### AIM OF THE EXERCISE
Transcribe the records in their entirety, exactly as given.
※ ※ ※
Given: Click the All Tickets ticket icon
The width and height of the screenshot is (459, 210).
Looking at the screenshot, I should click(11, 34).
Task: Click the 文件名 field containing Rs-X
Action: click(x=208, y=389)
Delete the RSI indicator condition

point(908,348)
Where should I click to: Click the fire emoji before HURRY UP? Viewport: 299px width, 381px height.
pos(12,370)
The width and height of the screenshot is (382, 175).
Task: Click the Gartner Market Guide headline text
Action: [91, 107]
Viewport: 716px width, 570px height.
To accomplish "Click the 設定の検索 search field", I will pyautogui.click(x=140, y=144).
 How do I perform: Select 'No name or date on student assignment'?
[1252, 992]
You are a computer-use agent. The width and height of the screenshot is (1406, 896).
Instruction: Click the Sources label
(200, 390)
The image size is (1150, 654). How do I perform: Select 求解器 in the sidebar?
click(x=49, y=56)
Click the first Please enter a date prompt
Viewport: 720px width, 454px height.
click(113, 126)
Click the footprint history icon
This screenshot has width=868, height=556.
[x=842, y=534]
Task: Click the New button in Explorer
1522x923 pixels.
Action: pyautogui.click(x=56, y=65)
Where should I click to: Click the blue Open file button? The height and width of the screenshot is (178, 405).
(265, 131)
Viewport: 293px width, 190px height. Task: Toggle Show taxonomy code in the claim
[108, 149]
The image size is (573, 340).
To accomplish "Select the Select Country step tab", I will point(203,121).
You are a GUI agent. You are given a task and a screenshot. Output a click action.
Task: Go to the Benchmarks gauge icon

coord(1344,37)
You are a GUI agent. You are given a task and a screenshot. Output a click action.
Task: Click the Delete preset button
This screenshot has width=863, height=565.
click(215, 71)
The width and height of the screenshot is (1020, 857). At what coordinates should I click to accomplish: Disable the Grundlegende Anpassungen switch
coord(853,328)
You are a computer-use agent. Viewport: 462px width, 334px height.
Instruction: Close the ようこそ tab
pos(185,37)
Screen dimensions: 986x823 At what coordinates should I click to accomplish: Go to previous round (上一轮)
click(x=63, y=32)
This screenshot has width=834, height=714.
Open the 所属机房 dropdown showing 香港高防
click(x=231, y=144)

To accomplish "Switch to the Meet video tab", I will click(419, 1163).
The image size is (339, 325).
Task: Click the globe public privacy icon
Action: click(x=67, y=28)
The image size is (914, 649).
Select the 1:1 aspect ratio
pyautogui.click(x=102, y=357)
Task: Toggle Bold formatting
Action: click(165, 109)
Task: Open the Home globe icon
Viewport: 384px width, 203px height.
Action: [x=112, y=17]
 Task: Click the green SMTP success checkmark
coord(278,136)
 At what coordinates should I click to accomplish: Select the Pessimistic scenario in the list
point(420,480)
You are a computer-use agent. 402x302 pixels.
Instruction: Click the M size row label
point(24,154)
※ ※ ※
### PROBLEM SOLUTION
Given: Click the All Tickets ticket icon
The width and height of the screenshot is (459, 210).
Looking at the screenshot, I should click(11, 34).
Task: Click the 文件名 field containing Rs-X
Action: click(x=208, y=389)
Delete the RSI indicator condition

point(908,348)
Where should I click to: Click the fire emoji before HURRY UP? Viewport: 299px width, 381px height.
pos(12,370)
The width and height of the screenshot is (382, 175).
Task: Click the Gartner Market Guide headline text
Action: [91, 107]
Viewport: 716px width, 570px height.
To accomplish "Click the 設定の検索 search field", I will pyautogui.click(x=140, y=144).
 How do I perform: Select 'No name or date on student assignment'?
[1252, 992]
You are a computer-use agent. The width and height of the screenshot is (1406, 896).
Instruction: Click the Sources label
(200, 390)
The image size is (1150, 654). How do I perform: Select 求解器 in the sidebar?
click(x=49, y=56)
Click the first Please enter a date prompt
Viewport: 720px width, 454px height.
click(113, 126)
Click the footprint history icon
This screenshot has width=868, height=556.
[x=842, y=534]
Task: Click the New button in Explorer
1522x923 pixels.
Action: pyautogui.click(x=56, y=65)
Where should I click to: Click the blue Open file button? The height and width of the screenshot is (178, 405).
(265, 131)
Viewport: 293px width, 190px height. Task: Toggle Show taxonomy code in the claim
[108, 149]
The image size is (573, 340).
To accomplish "Select the Select Country step tab", I will point(203,121).
You are a GUI agent. You are given a task and a screenshot. Output a click action.
Task: Go to the Benchmarks gauge icon

coord(1344,37)
You are a GUI agent. You are given a task and a screenshot. Output a click action.
Task: Click the Delete preset button
This screenshot has width=863, height=565.
click(215, 71)
The width and height of the screenshot is (1020, 857). At what coordinates should I click to accomplish: Disable the Grundlegende Anpassungen switch
coord(853,328)
You are a computer-use agent. Viewport: 462px width, 334px height.
Instruction: Close the ようこそ tab
pos(185,37)
Screen dimensions: 986x823 At what coordinates should I click to accomplish: Go to previous round (上一轮)
click(x=63, y=32)
This screenshot has width=834, height=714.
Open the 所属机房 dropdown showing 香港高防
click(x=231, y=144)

To accomplish "Switch to the Meet video tab", I will click(419, 1163).
The image size is (339, 325).
Task: Click the globe public privacy icon
Action: click(x=67, y=28)
The image size is (914, 649).
Select the 1:1 aspect ratio
pyautogui.click(x=102, y=357)
Task: Toggle Bold formatting
Action: click(165, 109)
Task: Open the Home globe icon
Viewport: 384px width, 203px height.
Action: [x=112, y=17]
 Task: Click the green SMTP success checkmark
coord(278,136)
 At what coordinates should I click to accomplish: Select the Pessimistic scenario in the list
point(420,480)
You are a computer-use agent. 402x302 pixels.
Instruction: Click the M size row label
point(24,154)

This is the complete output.